The summer camp, called “CodeName: Play,” adheres to safety regulations by requiring all kids and counselors to wear a face mask except during eating, running and drinking. 

Relationship manager Kristin Garcia said students will get to run free in the exclusive 25,000-square-feet playhouse that isn’t yet open to the public. The space will give children a chance to open their minds to the possibilities of coding and allow them to take a break from learning sessions.

During each day, there are two sessions: 9 a.m. to 1 p.m. and 1-4 p.m. Only five people are allowed in each room due to safety regulations.

At the end of every session, maintenance staff will clean the floors and walls.

“The new invention of robots is taking over at the playhouse to clean the amount of floor space, which can also be seen at the Albuquerque International Aiport,” Garcia said.

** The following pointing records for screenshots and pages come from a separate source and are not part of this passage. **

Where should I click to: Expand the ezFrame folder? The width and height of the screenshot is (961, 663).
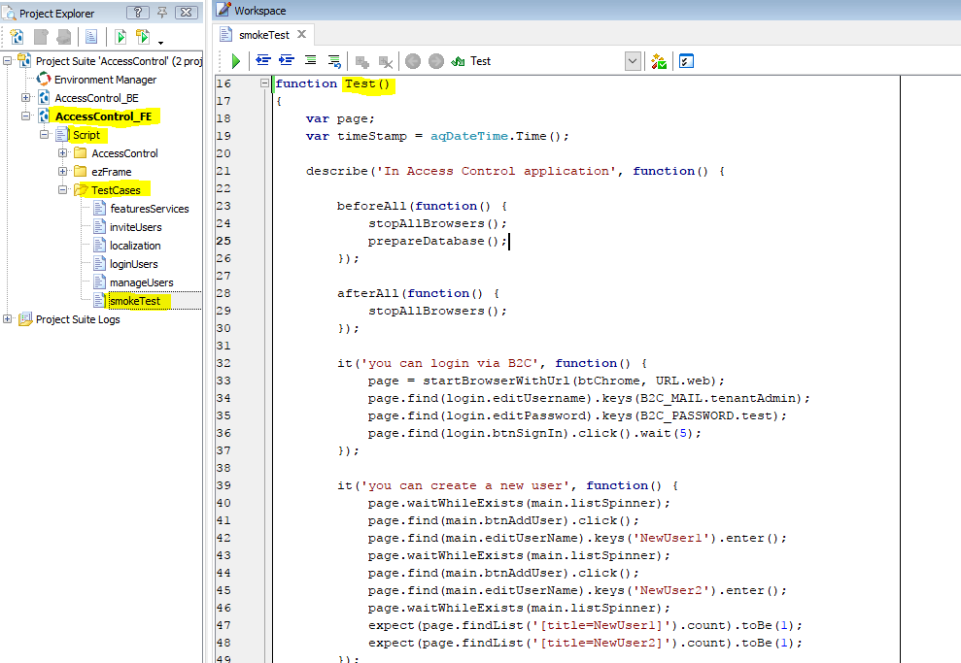click(63, 172)
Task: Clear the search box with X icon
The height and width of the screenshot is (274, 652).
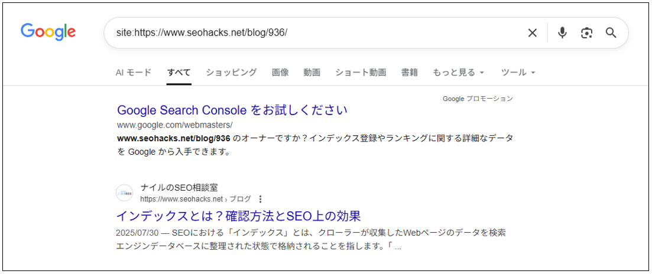Action: (x=533, y=33)
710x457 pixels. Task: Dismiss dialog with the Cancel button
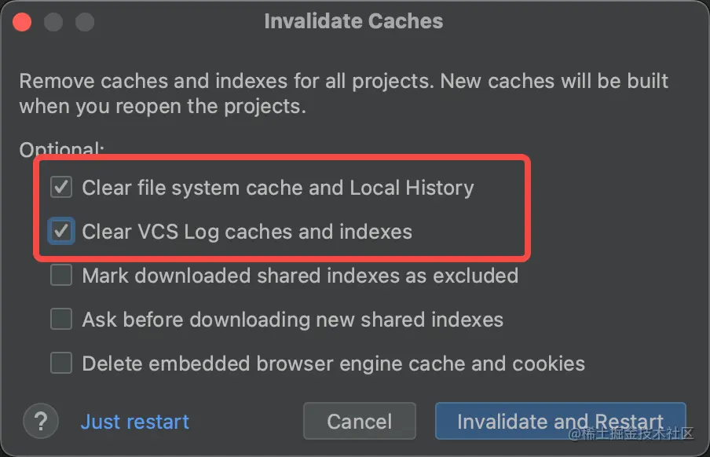(360, 421)
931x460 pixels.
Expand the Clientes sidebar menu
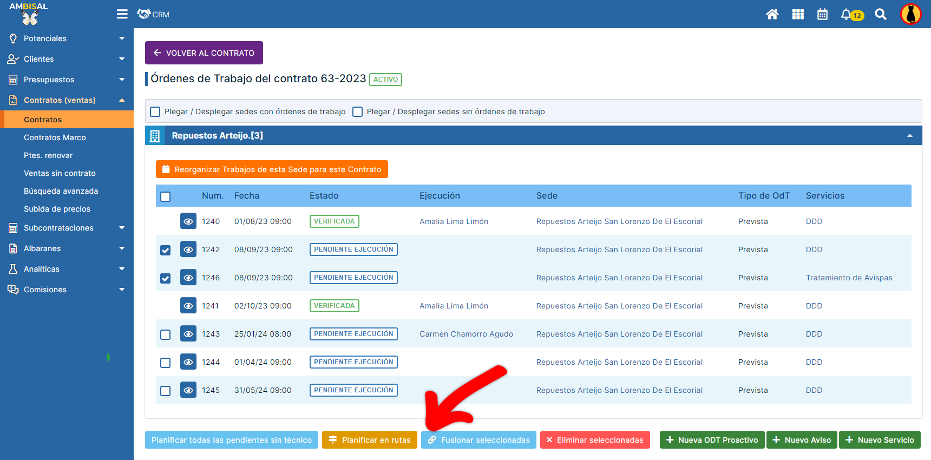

According to founder John-Mark Collins, at this summer program, “all kids will receive a laptop to guide them with the basics of coding, in a playful, private and socially distanced environment.”

The camp is partnered with Nusenda Credit Union to fund the laptops for the students. The laptops will also be cleaned between sessions.

Each kid will have the chance to unlock a program called Bitsbox to decode different activities and reach new levels. Bitsbox is a program that ranges from simple to more advanced coding that comes in a box with different materials for coding.

Counselor Eli Rodriguez said this is one of his favorite jobs.

“The activities are super simple. The goal is to get them familiar with coding and computers ... to either paint the background, dress the character or make the character do an action,” Rodriguez said.

At the end of every session, Electric Playhouse will give a discount to a portable Bitsbox subscription.